How long does it take for AWS S3 to save and load an item? (We can freeze our website when document is being saved to S3)

It's not only that you will not find the exact time anywhere - there's actually no such thing exact time. That's just what "eventual consistency" is all about: consistency will be achieved eventually. You can't know when.

If somebody gave you an upper bound for how long a system would take to achieve consistency, then you wouldn't call it "eventually consistent" anymore. It would be "consistent within X amount of time".


The problem now becomes, "How do I deal with eventual consistency?" (instead of trying to "beat it")

To really find the answer to that question, you need to first understand what kind of consistency you truly need, and how exactly the eventual consistency of S3 could affect your workflow.

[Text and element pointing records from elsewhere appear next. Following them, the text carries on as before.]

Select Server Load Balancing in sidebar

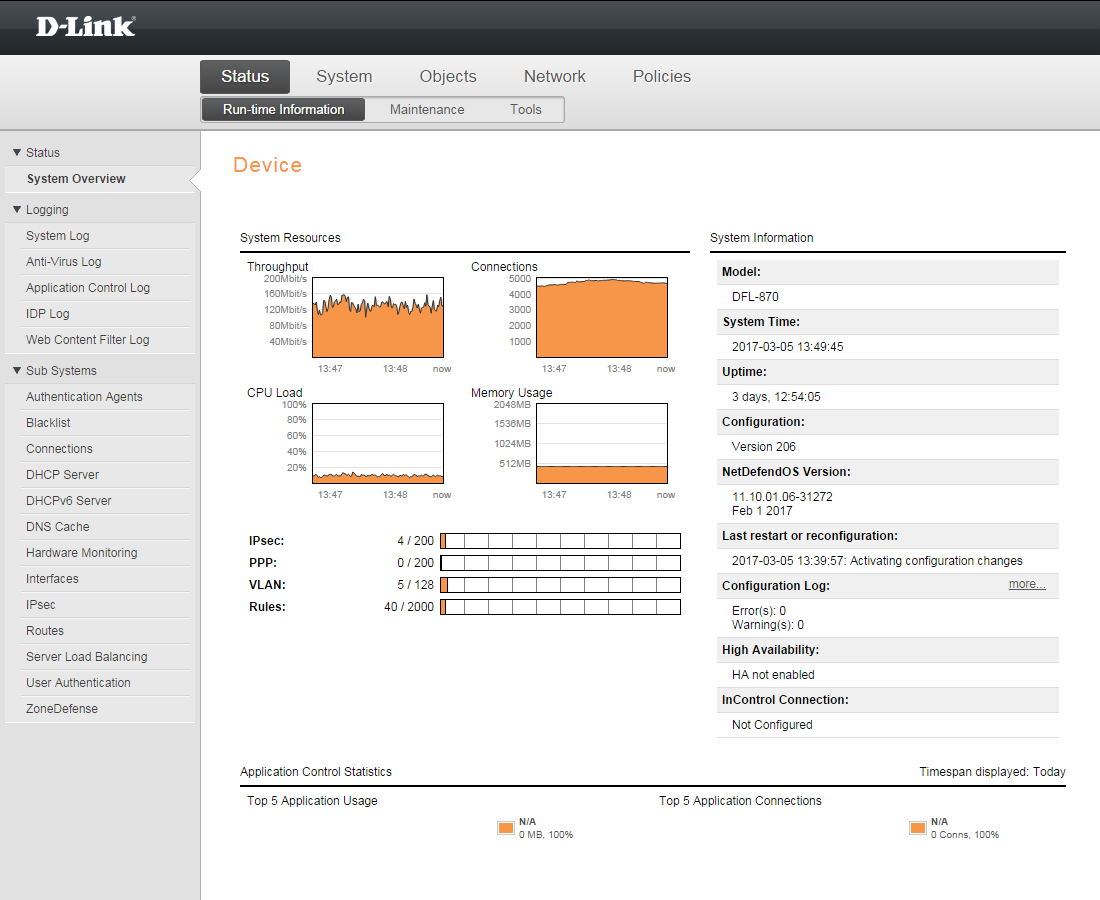click(x=87, y=657)
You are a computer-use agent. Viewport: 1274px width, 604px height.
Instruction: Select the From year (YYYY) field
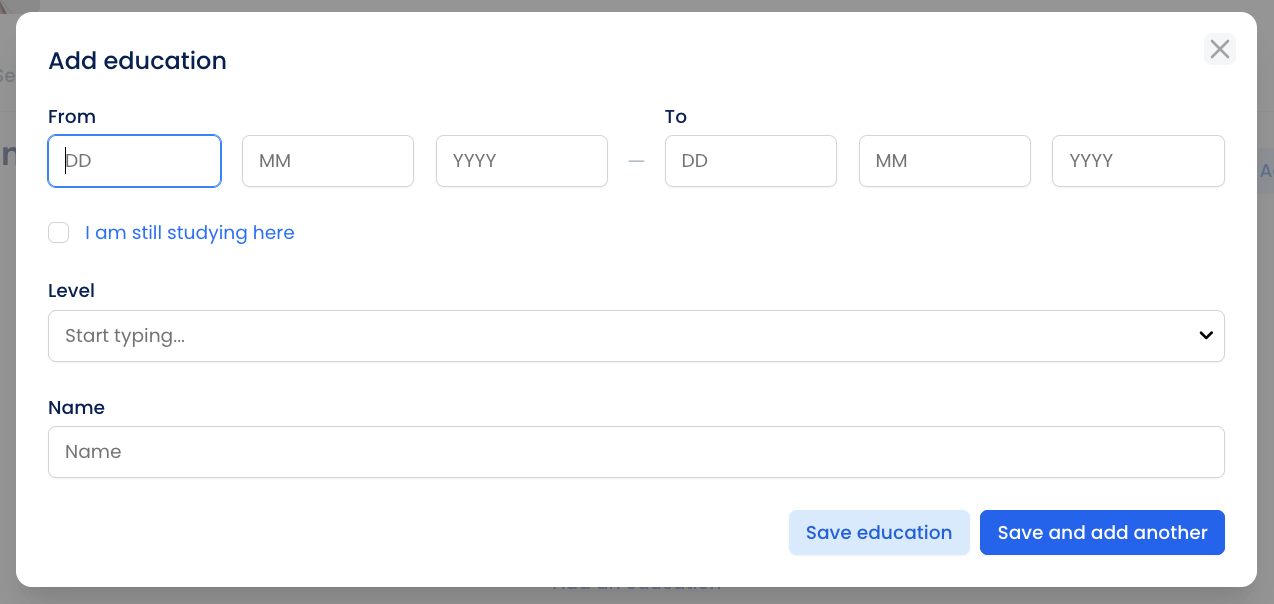click(x=521, y=161)
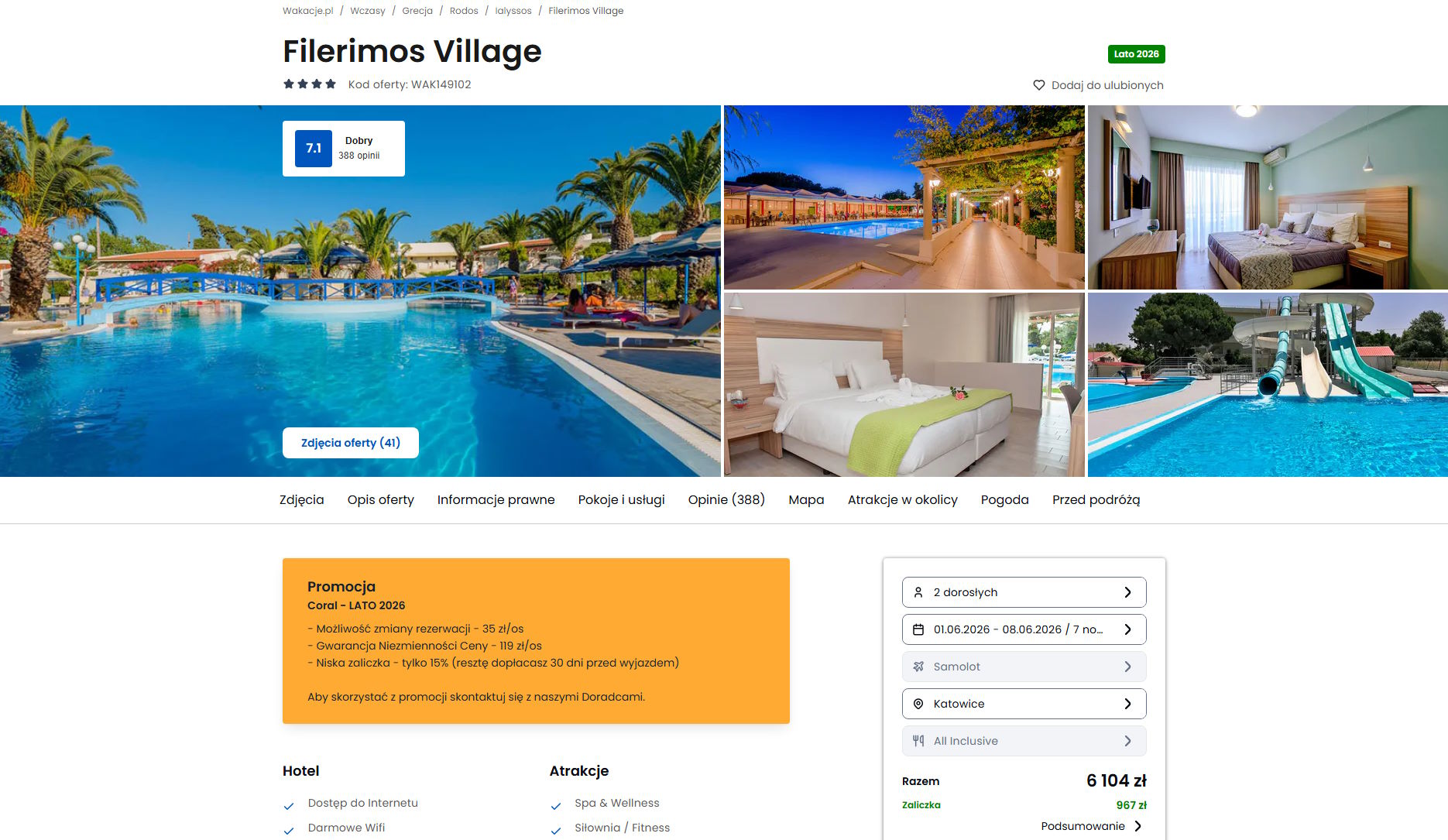Open the Pokoje i usługi tab
The height and width of the screenshot is (840, 1448).
tap(621, 500)
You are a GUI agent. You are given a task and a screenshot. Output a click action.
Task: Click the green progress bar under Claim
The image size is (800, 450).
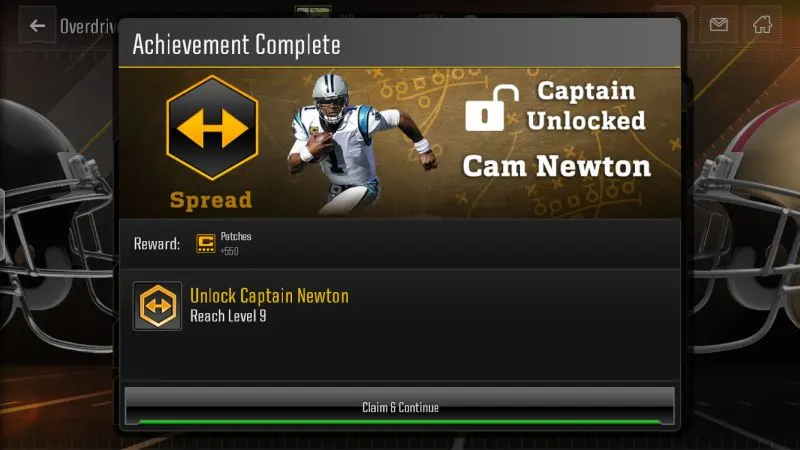coord(399,422)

Based on your description, I understand that you would write a total of 7 times to S3, once for each step you have. For the first write, as you correctly cited the FAQs, you get strong consistency for any reads after that. For all the subsequent writes (which are really "replacing" the original object), you might observe eventual consistency - that is, if you try to read the overwritten object, you might get the most recent version, or you might get an older version. This is what is referred to as "eventual consistency" on S3 in this scenario.

A few alternatives for you to consider:

  • don't write to S3 on every single step; instead, keep the data for each step on the client side, and then only write 1 single object to S3 after the 7th step. This way, there's only 1 write, no "overwrites", so no "eventual consistency". This might or might not be possible for your specific scenario, you need to evaluate that.

  • alternatively, write to S3 objects with different names for each step. E.g., something like: after step 1, save that to bruno-preferences-step-1.json; then, after step 2, save the results to bruno-preferences-step-2.json; and so on, then save the final preferences file to bruno-preferences.json, or maybe even bruno-preferences-step-7.json, giving yourself the flexibility to add more steps in the future. Note that the idea here to avoid overwrites, which could cause eventual consistency issues. Using this approach, you only write new objects, you never overwrite them.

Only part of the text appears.